If you have arrived in Santiago and your credential is correctly covered (here you can see the requirements), you can pick up your Compostela at the Pilgrim's Office, in Rúa das Carretas, a few metres from the Obradoiro square.
Here are the contact details:
Rúa Carretas, nº33.
15705 Santiago de Compostela
Tlf.: +34 981 568 846
The Botafumeiro is probably the main symbol of Santiago Cathedral. It is a giant censer that hangs from the dome of the Cathedral's transept. It weighs 53 kilograms and is 1.5 metres high.
The Botafumeiro (the name can be translated as "smoke expeller") has no liturgical function, but its use to purify the atmosphere inside the temple is very old and today it is possible to see it in operation if individuals or groups of pilgrims have requested it (at a cost).
The Pilgrim's Mass is a religious celebration that takes place in the Cathedral of Santiago, at the main altar. These masses are usually held at 12h00 and 19h30.
As a sign of welcome, pilgrims who have obtained their Compostela on the previous day are greeted at the beginning. Their nationality or origin and the Camino they have followed are also indicated.

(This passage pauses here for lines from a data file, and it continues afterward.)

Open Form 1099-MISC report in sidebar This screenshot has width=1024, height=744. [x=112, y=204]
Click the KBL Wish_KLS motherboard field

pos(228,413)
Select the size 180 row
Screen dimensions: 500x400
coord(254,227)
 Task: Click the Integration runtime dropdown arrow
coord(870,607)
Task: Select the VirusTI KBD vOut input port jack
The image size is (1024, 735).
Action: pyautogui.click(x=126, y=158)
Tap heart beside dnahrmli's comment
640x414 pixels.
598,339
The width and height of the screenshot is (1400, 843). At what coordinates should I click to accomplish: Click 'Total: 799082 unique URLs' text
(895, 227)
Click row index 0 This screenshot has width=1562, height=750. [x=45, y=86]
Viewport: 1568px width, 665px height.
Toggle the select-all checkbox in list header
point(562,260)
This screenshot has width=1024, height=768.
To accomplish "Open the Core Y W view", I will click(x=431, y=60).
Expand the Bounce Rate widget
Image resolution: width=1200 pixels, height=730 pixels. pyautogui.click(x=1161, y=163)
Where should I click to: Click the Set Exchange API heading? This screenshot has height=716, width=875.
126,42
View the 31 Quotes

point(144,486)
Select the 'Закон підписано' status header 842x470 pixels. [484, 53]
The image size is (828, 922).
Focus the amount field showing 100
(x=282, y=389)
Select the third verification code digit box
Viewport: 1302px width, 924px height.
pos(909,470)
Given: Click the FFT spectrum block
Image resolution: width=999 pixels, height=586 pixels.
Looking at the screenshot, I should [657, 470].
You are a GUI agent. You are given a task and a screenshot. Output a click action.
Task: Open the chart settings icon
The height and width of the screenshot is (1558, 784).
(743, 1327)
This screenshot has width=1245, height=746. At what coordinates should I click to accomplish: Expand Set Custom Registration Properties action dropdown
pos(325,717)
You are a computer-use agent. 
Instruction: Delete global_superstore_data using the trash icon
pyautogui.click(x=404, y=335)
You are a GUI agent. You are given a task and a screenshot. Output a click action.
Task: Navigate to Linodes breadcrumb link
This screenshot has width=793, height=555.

It is customary among pilgrims for religious reasons to dedicate a time of prayer to thank the apostle for the experiences they have had on the Camino.
Yes, the Cathedral can be visited freely without a guide or by prior reservation with a guide. The guides must be Official Guides and must be duly accredited by the Archbishopric.
Booking access with a guide allows you to visit, in addition to the temple, the impressive cathedral museum, the stony choir of Master Matthew, the treasury, the library, the cloister and the Galician Royal Pantheon.
It is also possible to visit the Portico of Glory, the archive or the Gelmirez Palace (consult).
Since the Middle Ages, the pilgrimage to the Cathedral of Santiago has been associated with the granting of plenary indulgences and forgiveness of sins. Pilgrims who visited the basilica of the apostle, prayed and received the sacraments of confession and communion obtained the Jubilee.
Since the 15th century, the granting of plenary indulgences has been limited to Holy Years, whenever 25 July (St. James' Day) falls on a Sunday. This occurs every six, five, six and eleven years. The year 2021 is a Holy Year. Exceptionally (in relation to the Covid-19 pandemic), 2022 will also be a Holy Year. The next natural Holy Year will be in 2027.
These indulgences can also be obtained in any year on 25 July, 21 April (day of the dedication of the Cathedral) and 30 December (date of the Translation of the Apostle).
The Holy Door is an access to the cathedral that opens onto the Praza da Quintana and is always sealed, except in Holy Years. The door is opened on the last day of the previous year and remains open for 12 months.